Concepts¶

Understanding why pytest-quantum makes certain design choices will help you write better quantum tests. This page explains the physics and statistics behind the library.

Why shot noise is a first-class problem¶

Every quantum measurement is fundamentally random. Even a perfect Bell circuit can produce {"00": 487, "11": 537} when the true probabilities are 50/50. This isn’t a bug; it’s quantum mechanics.

Classical test frameworks don’t know this. assert counts["00"] == 512 fails ~5% of the time on a perfectly correct circuit simply because of Poisson sampling fluctuations. This creates ghost failures in CI that waste hours of debugging time.

pytest-quantum’s measurement assertions use chi-square goodness-of-fit testing:

H₀: the measured distribution matches the expected probabilities
Reject H₀ only if p-value < significance threshold (default: 0.01)

With 1024 shots and significance=0.01, you’ll get a false positive ~1% of the time on a correct circuit, not 5-50% like with hard-coded counts.

Rule of thumb: If your quantum test flakes in CI, it probably needs more shots or a statistical assertion. Use min_shots(epsilon=0.05) to compute the minimum shots needed to detect a 5% deviation with 99% confidence.

Why global phase is not a bug¶

Two quantum gates are physically identical if they differ only by a global phase:

U₂ = e^(iθ) · U₁   for any real θ

The circuit H and e^(iπ/4) · H are completely indistinguishable by any quantum measurement. Yet np.allclose(U1, U2) returns False for them.

assert_unitary computes the physical distance:

distance = 1 - |Tr(U₁† U₂)| / d

This is zero if and only if U₁ and U₂ are equal up to global phase. You can opt into strict phase comparison with allow_global_phase=False when you specifically need to verify a global phase (rare, but sometimes relevant for concatenating circuits).

How fidelity is measured¶

The state fidelity between two pure states is:

F(|ψ⟩, |φ⟩) = |⟨ψ|φ⟩|²

This ranges from 0 (orthogonal) to 1 (identical up to global phase).

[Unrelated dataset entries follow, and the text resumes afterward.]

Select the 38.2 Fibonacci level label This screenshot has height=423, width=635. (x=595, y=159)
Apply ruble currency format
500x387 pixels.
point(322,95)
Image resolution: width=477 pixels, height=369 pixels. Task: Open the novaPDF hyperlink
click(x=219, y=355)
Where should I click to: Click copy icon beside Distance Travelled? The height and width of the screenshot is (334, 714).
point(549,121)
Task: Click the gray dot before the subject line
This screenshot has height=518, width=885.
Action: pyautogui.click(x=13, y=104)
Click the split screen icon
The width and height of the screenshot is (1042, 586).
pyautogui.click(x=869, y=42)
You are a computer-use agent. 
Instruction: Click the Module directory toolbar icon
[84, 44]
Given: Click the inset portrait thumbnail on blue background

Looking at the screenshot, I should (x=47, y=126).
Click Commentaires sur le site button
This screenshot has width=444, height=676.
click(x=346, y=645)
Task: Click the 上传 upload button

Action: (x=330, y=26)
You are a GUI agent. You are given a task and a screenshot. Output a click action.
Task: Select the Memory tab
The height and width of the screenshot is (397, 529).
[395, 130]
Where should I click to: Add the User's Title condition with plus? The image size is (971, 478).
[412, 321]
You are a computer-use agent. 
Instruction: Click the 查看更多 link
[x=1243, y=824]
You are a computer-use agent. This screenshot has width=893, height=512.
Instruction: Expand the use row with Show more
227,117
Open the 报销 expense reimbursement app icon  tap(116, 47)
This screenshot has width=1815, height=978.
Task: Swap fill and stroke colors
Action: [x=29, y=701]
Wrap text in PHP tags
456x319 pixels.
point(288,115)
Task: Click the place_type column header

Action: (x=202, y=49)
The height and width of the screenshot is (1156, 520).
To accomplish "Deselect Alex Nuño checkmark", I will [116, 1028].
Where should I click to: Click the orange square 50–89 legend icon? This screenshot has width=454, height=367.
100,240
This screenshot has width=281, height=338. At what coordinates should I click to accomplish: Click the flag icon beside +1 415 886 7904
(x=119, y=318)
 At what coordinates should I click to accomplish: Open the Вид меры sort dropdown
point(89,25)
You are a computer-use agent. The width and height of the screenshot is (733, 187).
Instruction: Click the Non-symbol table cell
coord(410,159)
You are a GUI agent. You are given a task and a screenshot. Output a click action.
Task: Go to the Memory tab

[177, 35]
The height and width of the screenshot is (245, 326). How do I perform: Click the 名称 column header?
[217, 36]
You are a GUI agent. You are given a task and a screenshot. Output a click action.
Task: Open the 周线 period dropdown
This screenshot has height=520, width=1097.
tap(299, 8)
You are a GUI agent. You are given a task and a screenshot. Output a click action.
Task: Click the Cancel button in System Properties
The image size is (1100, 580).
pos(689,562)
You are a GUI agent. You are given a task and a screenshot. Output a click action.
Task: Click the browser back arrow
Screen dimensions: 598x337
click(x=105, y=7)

A fidelity of 0.99 means the states are 99% similar. In practice, fidelities above 0.999 are considered “high fidelity” for near-term quantum devices.

For mixed states (density matrices), the Uhlmann fidelity generalises this:

F(ρ, σ) = (Tr √(√ρ σ √ρ))²

The trace distance is a complementary metric:

T(ρ, σ) = ½ ‖ρ - σ‖₁

Both satisfy 0 ≤ F ≤ 1 and 0 ≤ T ≤ 1, with T = 0 and F = 1 meaning identical states. They’re related by: 1 - √F ≤ T ≤ √(1 - F).

Statistical distance between distributions¶

When comparing measurement distributions, you have several options depending on what you care about:

Total Variation Distance (TVD)¶

TVD(P, Q) = ½ Σₓ |P(x) - Q(x)|

TVD is the operational distance: it’s the maximum probability difference any event can have between the two distributions. TVD = 0 means identical, TVD = 1 means completely different.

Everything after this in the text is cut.